§ INSTRUCTIONS FOR THE TASK
No pictures, please: print exactly the lines from the one that contains "You are a computer-use" through the last line of the listing.

§ THE DATA
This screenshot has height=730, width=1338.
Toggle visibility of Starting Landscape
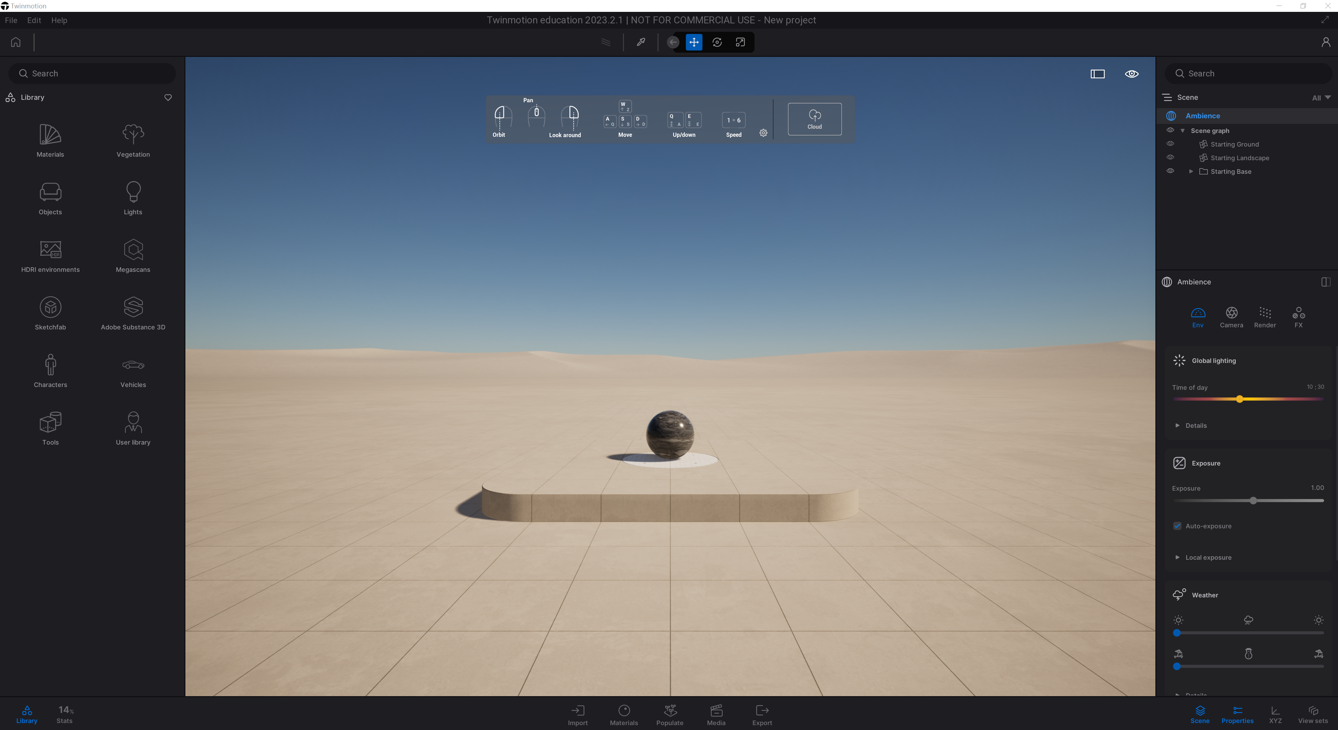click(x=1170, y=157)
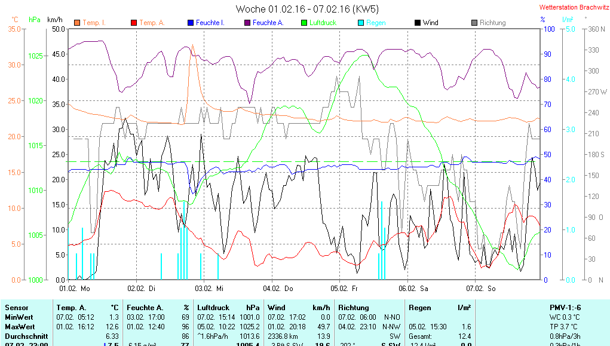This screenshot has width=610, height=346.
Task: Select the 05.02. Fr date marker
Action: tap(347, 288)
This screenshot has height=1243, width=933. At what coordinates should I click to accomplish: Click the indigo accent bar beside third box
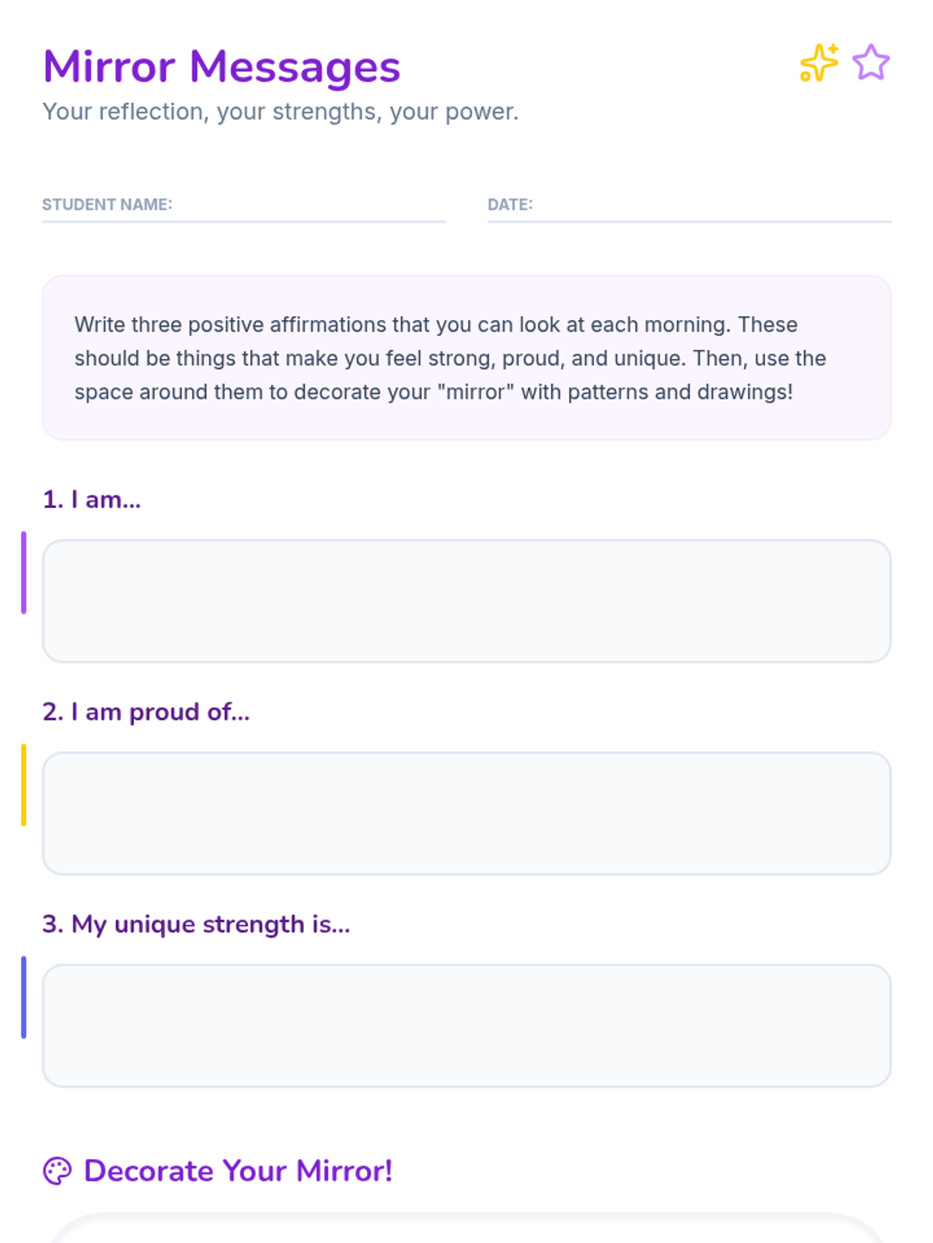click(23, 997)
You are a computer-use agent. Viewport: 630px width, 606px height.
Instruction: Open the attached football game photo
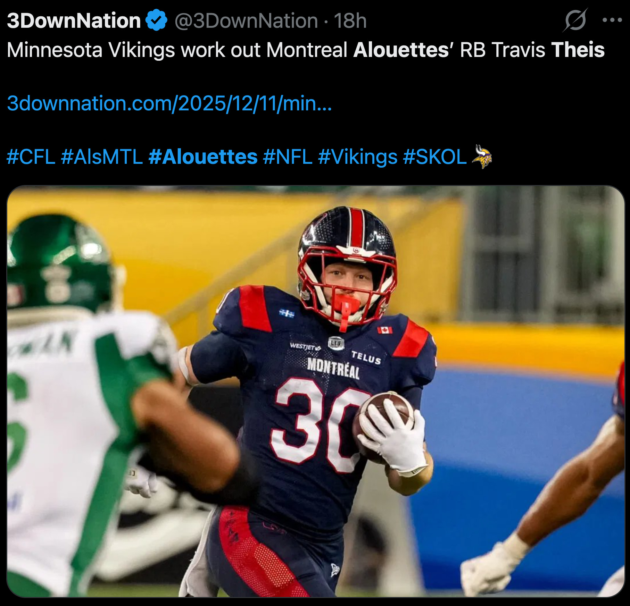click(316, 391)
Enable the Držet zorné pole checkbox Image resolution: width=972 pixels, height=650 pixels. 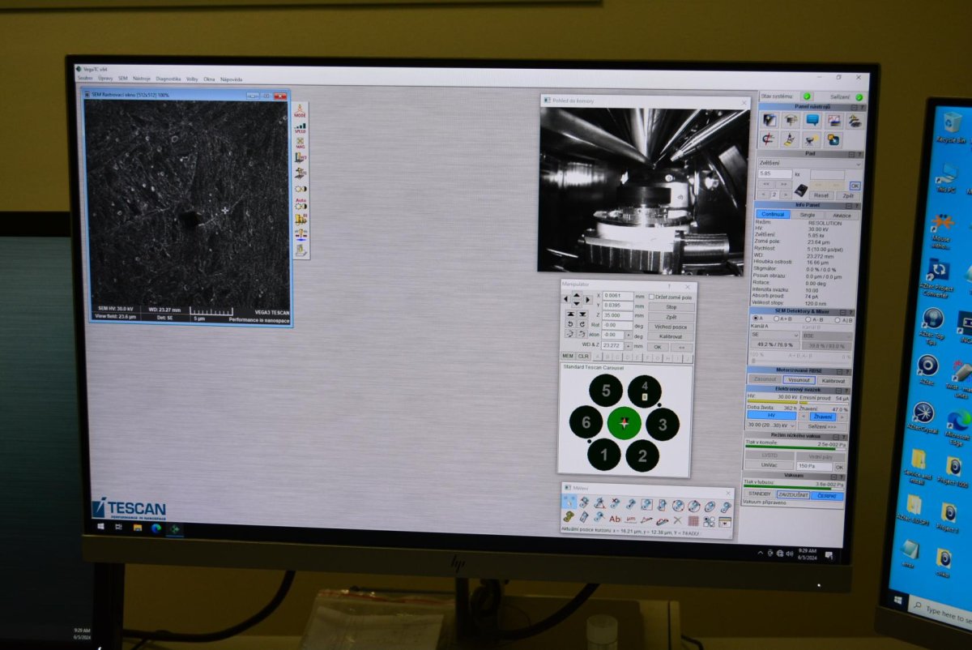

§ RESPONSE AREA
You are a computer-use agent. Viewport: 630px width, 606px height.
Instruction: Open the attached football game photo
click(316, 391)
Enable the Držet zorné pole checkbox Image resolution: width=972 pixels, height=650 pixels. 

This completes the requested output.